Nous sommes arrivés ce matin, comme d’habitude, et quand le Bouillon (c’est notre surveillant) a sonné la cloche, nous sommes allés nous mettre en rang. Et puis tous les autres types sont montés dans leurs classes et nous, nous sommes restés seuls dans la cour de récré. On se demandait ce qui se passait, si la maîtresse était malade et si on allait nous renvoyer chez nous. Mais le Bouillon nous a dit de nous taire et de rester en rang. Et puis on a vu arriver la maîtresse et le directeur de l’école ; ils parlaient ensemble en nous regardant, et puis le directeur est parti et la maîtresse est venue vers nous.

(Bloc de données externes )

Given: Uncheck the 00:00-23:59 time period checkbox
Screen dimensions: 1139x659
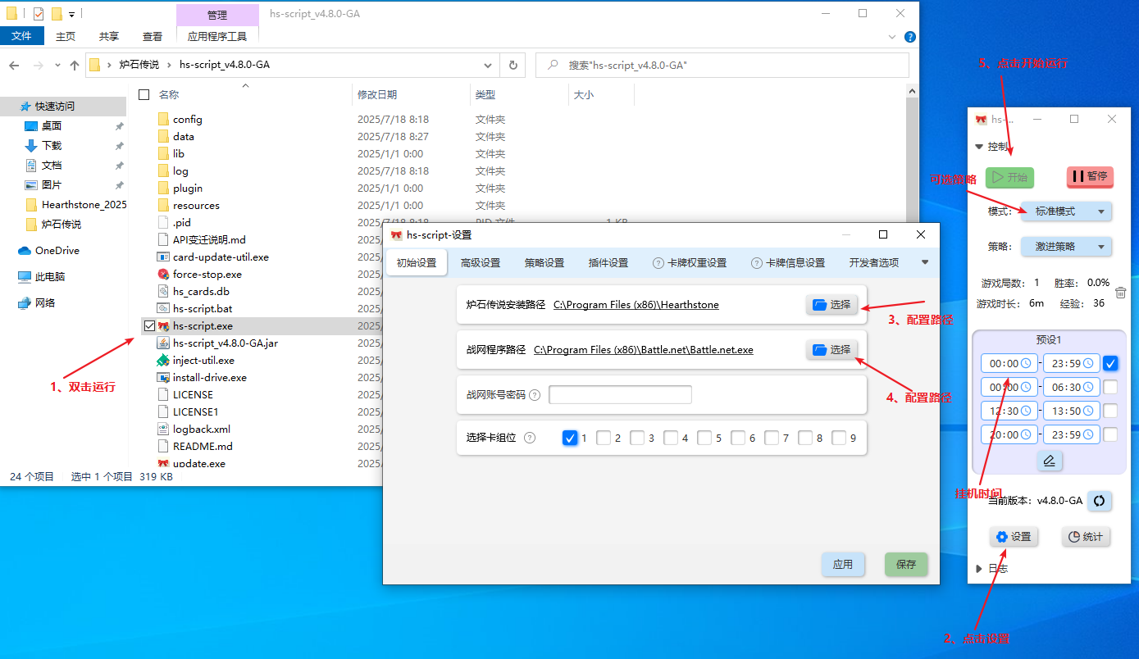Looking at the screenshot, I should pyautogui.click(x=1110, y=363).
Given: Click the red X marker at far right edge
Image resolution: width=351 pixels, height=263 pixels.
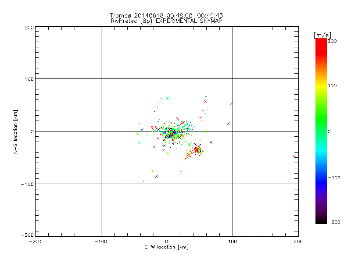Looking at the screenshot, I should tap(294, 156).
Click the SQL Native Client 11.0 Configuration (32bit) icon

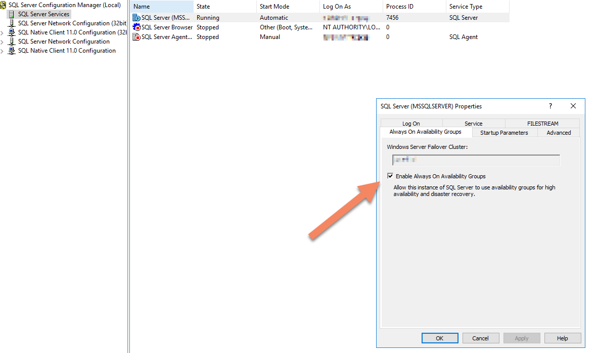[x=12, y=32]
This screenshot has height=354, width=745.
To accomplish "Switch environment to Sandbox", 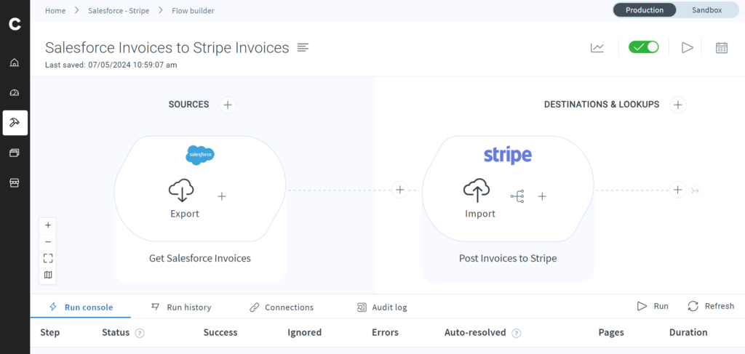I will point(706,10).
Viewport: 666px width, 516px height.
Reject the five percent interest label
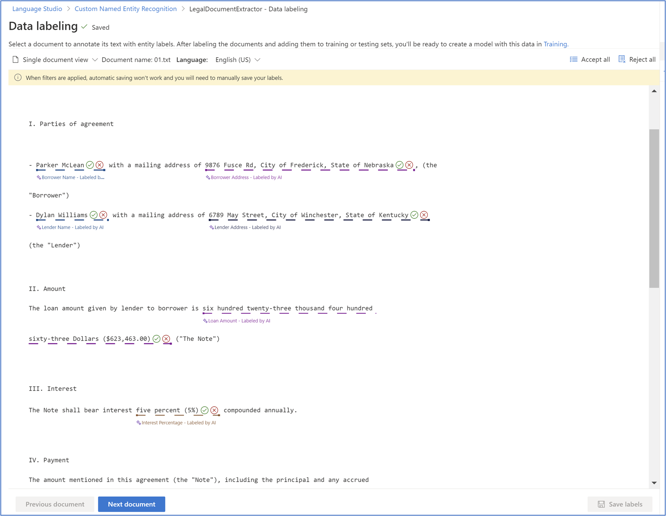coord(214,410)
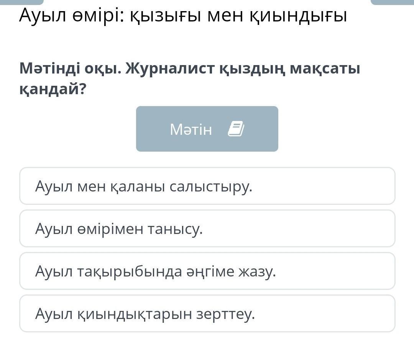Click the word "зерттеу" in fourth answer
The image size is (414, 363).
click(x=225, y=314)
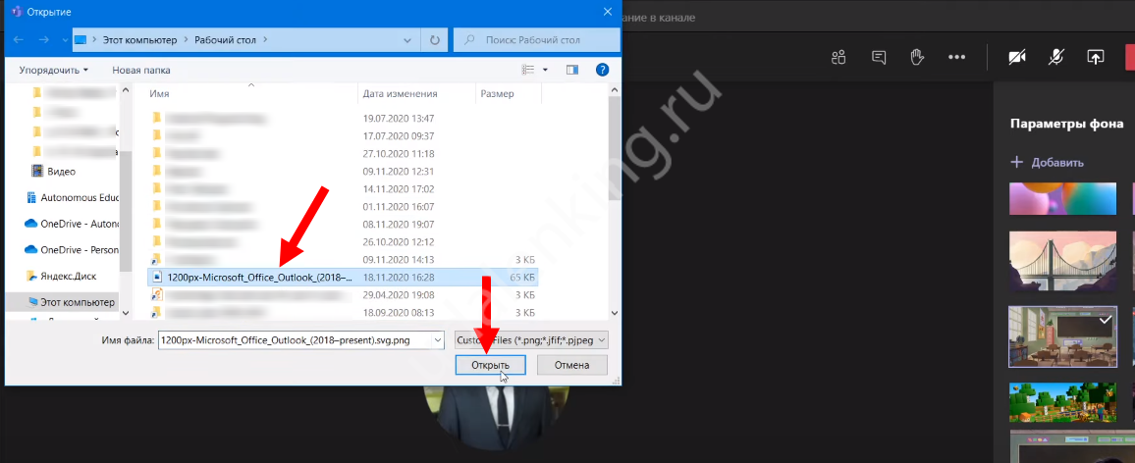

— Les enfants, elle nous a dit, dans la nuit, une canalisation d’eau a gelé et a crevé, ce qui a inondé notre salle de classe. Des ouvriers sont en train de faire des réparations – Rufus, si ce que je dis ne vous intéresse pas, vous me ferez tout de même le plaisir de rester tranquille – et nous allons donc être obligés de faire la classe dans la buanderie. Je vous demande d’être très sages, de ne pas faire de désordre et de ne pas profiter de ce petit accident pour vous dissiper – Rufus, deuxième avertissement. En avant !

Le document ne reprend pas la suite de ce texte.